Preparation time: 8 - 10 minutes

Cooking time: 10 - 12 minutes

 

Ingredients:

 

Green zucchini – 80 g

Yellow zucchini – 80 g

Almonds cut into half (peeled) - 30 g

Tomato blanched and chopped - 60 g

Onions chopped - 10 g

Garlic chopped - 5 g

Salt - to taste

Crushed pepper - 1 g

Parmesan grated - 5 g

Fresh basil leaves - 4 - 5 leaves

Olive oil - 10 ml

 

Method:

 

In a heavy bottom pan, heat olive oil and sauté the onion and garlic. Add blanched and chopped tomato and cook till the tomatoes are done.

 

Meanwhile takeout long, thick shreds of green and yellow zucchini with the help of a thai peeler. Add the zucchini spaghetti to the cooked tomato and toss for a minute. Add grated parmesan, hand-torn basil leaves and almonds. Mix thoroughly. Serve hot.

 


4.       BadamkaParantha

 

Regular paranthas can be boring to eat, so make them interesting and experiment with some new stuffing ideas. This badam stuffing will not only make your paranthas more crunchy and fun but will also be nice and filling for your child.

 

Serves 4

Preparation Time: 20mins

Cooking time:  10mins

 

Ingredients

 

Atta – 350gms

Water – as required

Salt – 1/2 tsp

Ghee – 2 tblspn

 

For stuffing

Almonds – 1/2 cup

Khoya – 120 gms

Haldi – 1/2 tsp

Red chilly powder – 1/2 tsp

Coriander cracked – 2 tsp

Green chilly chop – 2 tsp

Ginger chop – 2 tsp

Salt – 1/2 tsp

 

Method

 

Reserve around 50 gms of atta for rolling out the dough. In the remaining atta add salt and water and make soft dough. Keep aside for resting.

 

For the stuffing blanch the almonds, peel and chop them up finely. Add rest of the ingredients in the chopped almonds and mix well. Now divide the dough equally and shape it round. Take a spoonful of stuffing and stuff the dough and seal it. Now roll out flat using dry atta and give it a round shape.

 

Heat a flat tawa and cook the parantha on both sides. Apply ghee and make it nice and crisp.
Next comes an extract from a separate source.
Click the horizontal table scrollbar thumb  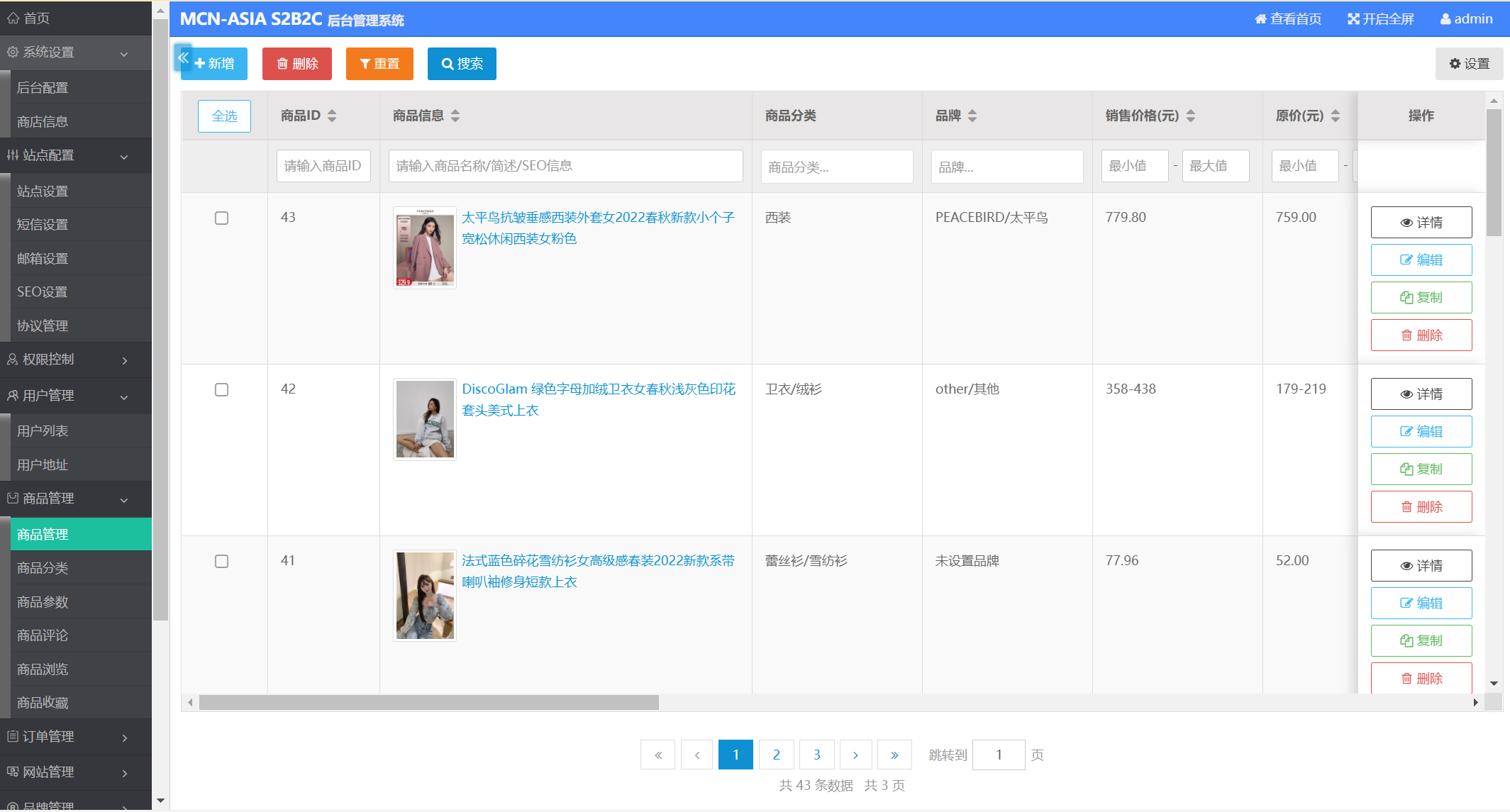[x=428, y=703]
Serve hot with yogurt.

 


 

5.       Baked Almond Kofta

 

These baked almond koftas donot take a lot of time to prepare and make for a healthy and filling tiffin recipe for your kids.

 

Serves: 4

Preparation time: 15 minutes

Cooking time: 10 minutes


Ingredients for Kofta:

Potato, boiled and mashed - 2 cups

Nutmeg - A pinch

Milk - 2 tbsp

Almonds crushed –3/4 cup

Green onions, chopped –1/2 cup

Refined flour - 1 tbsp

Egg – 1 no

Salt –3/4tsp

Pepper –1/2tsp

 

Ingredients for Crumbing:

Eggs – 2 no

Refined flour - for rolling

Dry breadcrumbs - for rolling

 

Method:

Place the mashed potato in a bowl and add almonds, salt, pepper, nutmeg, milk, green onions, flour, and 2 eggs. Mix them well and refrigerate for 15 minutes. Now roll them into equal-sized koftas.

 

Place flour, beaten eggs, and breadcrumbs separately in different plates. Cover each kofta with flour and dunk them in beaten eggs.

 

After which give them a good roll in the breadcrumbs.Preheat an oven to 200c and bake the koftas till golden brown. Serve hot.